Things in my life seem to be getting easier and harder at the same time.
My expectations have gone down considerably, but I really can't see that as a bad thing. My stress levels are no longer off the charts. I'd rather have that than unreachable standards any day.
My Political Science professor handed back our first assignment yesterday. One page, double spaced. He didn't bother to explain it to us, so it seemed like we were to summarize a news article and hand it in. Those who did just that received C's. As a Lit. major, I analyzed why the article was important and how it related to our class. I received a B and the comments: 'Decent analysis, but hated your writing style.'
Oh, really, now? C'mon, I know I'm not Dickins, but this is a Political Science class. I didn't have any spelling or grammatical errors. I don't care if you personally hate my writing style. That is not what this class is about.
I'll talk to him about it tomorrow. I'm hoping it will be on the fact that my paragraphs were shorter than they could have been. If it's anything else, I'm going above his head. It's ridiculous to scam me out of a grade just because you dislike the way I express my writing. I don't appreciate e.e. cummings as I should, but I don't refuse to do my assignments concerning him.
I have my first essay due in my Writ 102 course tomorrow. I have to clarify my thesis, add in my citations, and I'm set. I can analyze. Grasse seems set on giving us personal time to talk to her about our papers. I loved that with Kauth last semester and I'm extremely grateful that Grasse chooses to do the same.

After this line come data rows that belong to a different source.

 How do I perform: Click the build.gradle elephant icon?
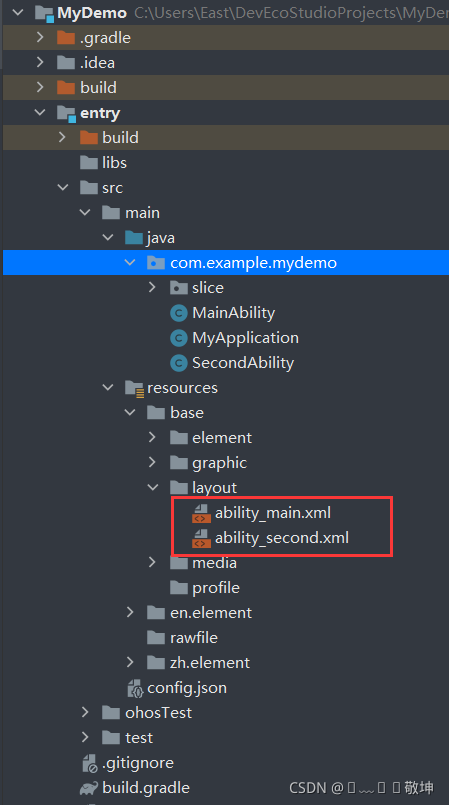click(x=89, y=788)
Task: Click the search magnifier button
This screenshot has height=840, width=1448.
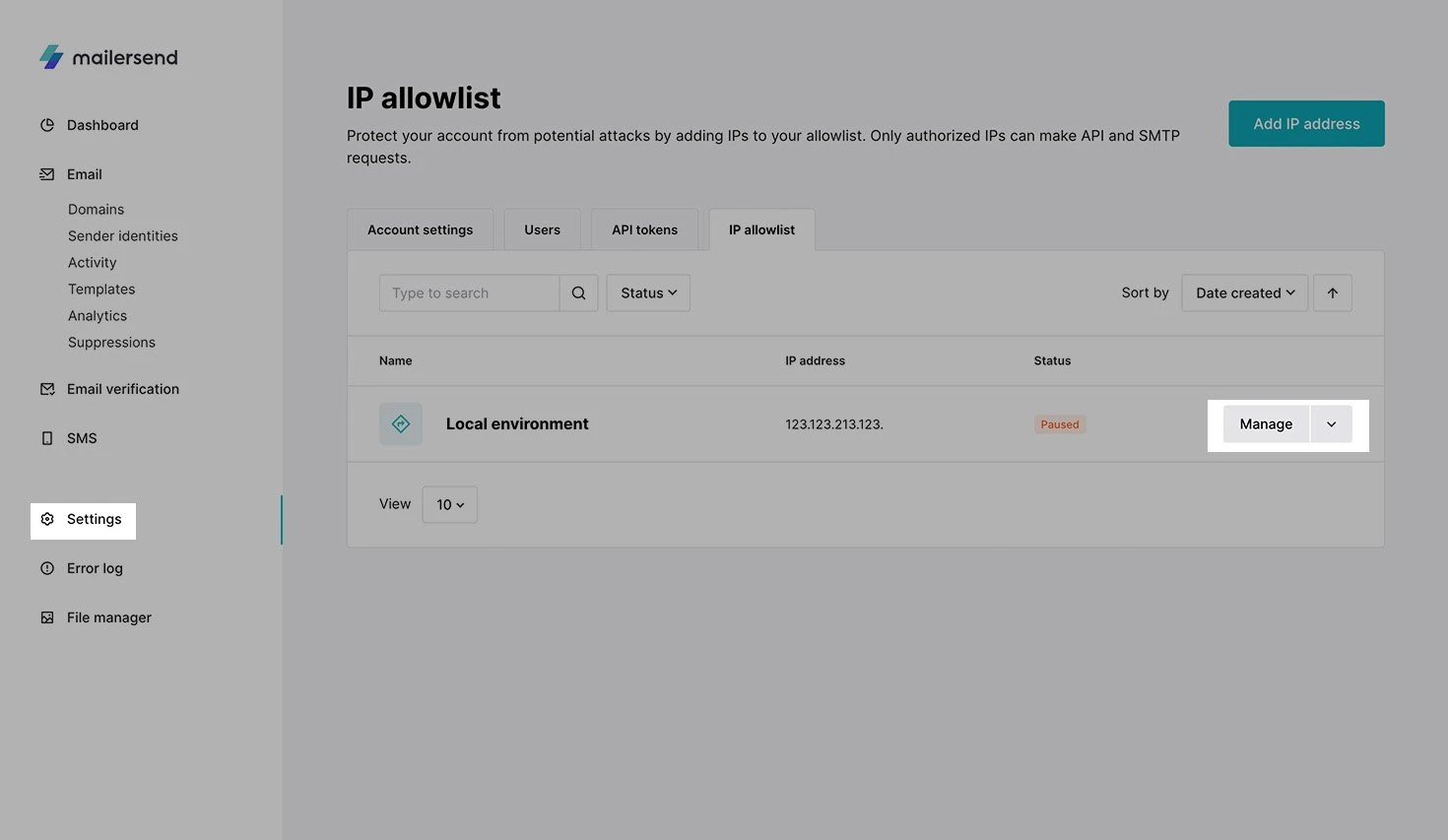Action: click(578, 293)
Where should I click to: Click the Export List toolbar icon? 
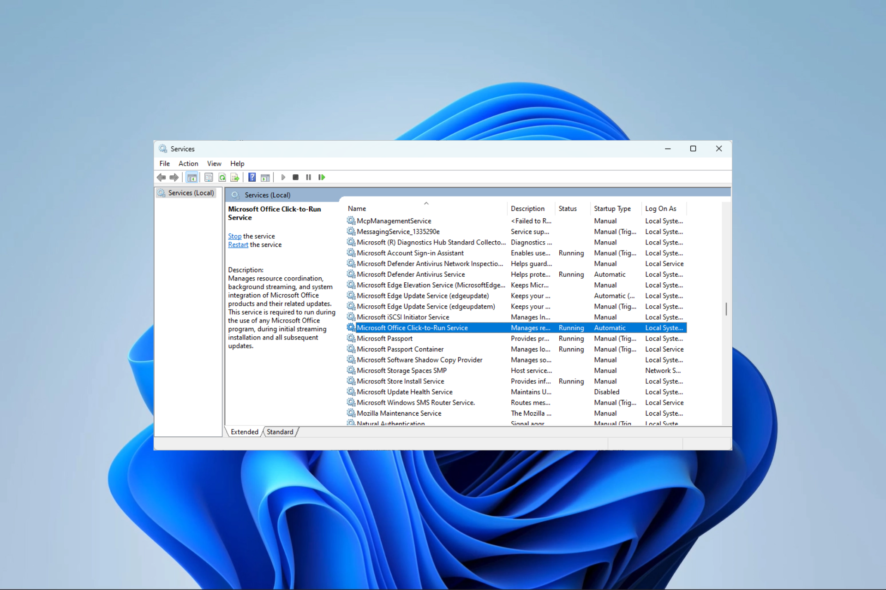click(235, 177)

My test in Biology today was riddled with errors in the questions. About a 1/5 of the answers were wrong for the questions. I'm hoping the professor cancels that grade. It's not fair if he doesn't, considering the amount of leeway he'll have to give if he doesn't.

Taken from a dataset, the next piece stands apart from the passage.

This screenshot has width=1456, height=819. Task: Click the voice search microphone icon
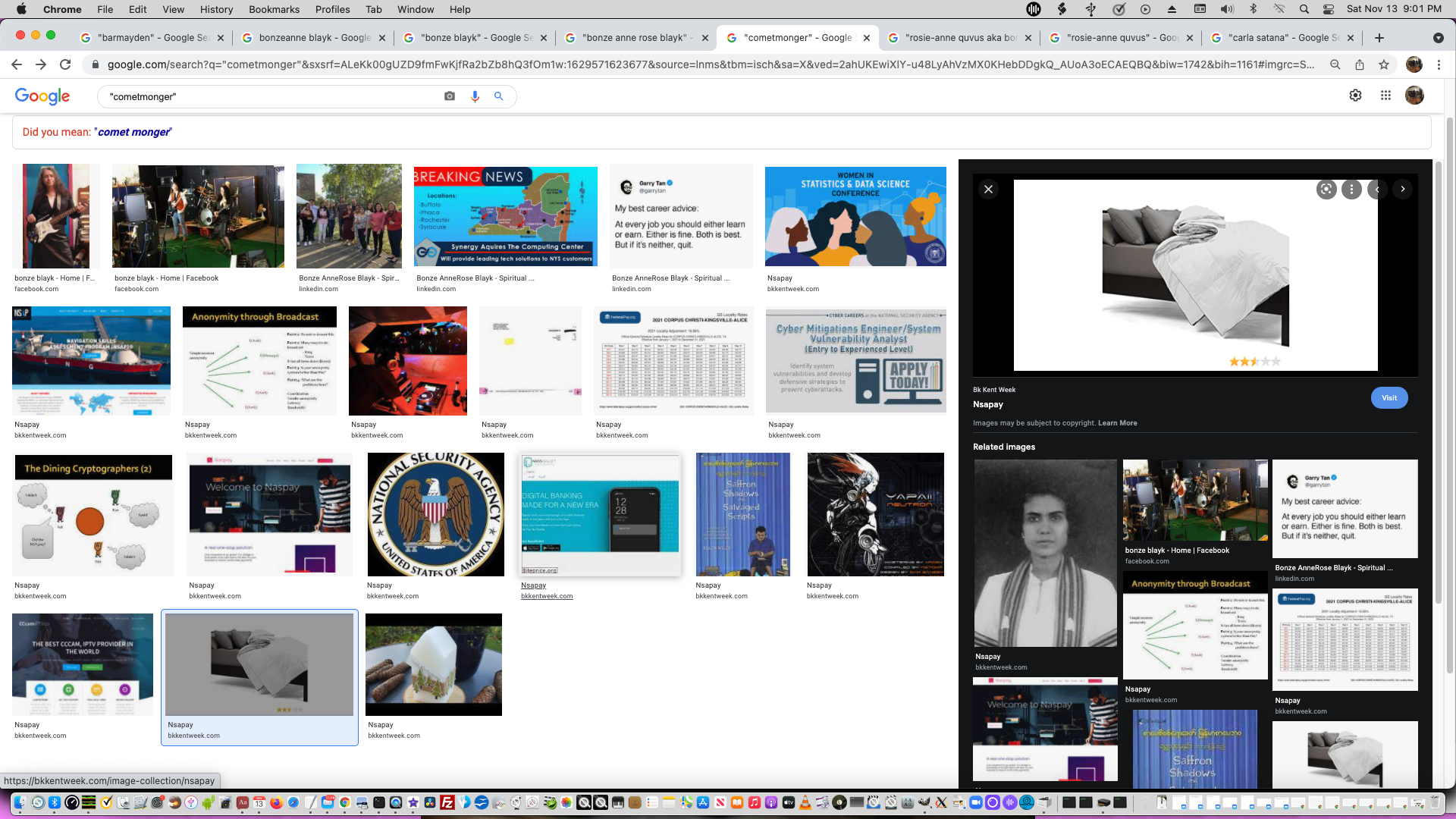point(475,96)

Beyond school, I'm working twenty eight hours this week. Work actually relieves me of stress. I can yell at people for being loud without getting yelled at myself. It's great.
Dave and I are fantastico. I'm working on a box full of gifts for him this March. The friends who have heard what's going in the box think it's marvelous, so that's great.
Things with my friends have settled down. Benca are dating now. They're utterly adorable. Sam is getting her life set before she moves on to another guy. I'm dealing with my roommate the best I can considering that she's Debbie Downer.
Life is good. I couldn't ask for better. Well, I could, but who would listen?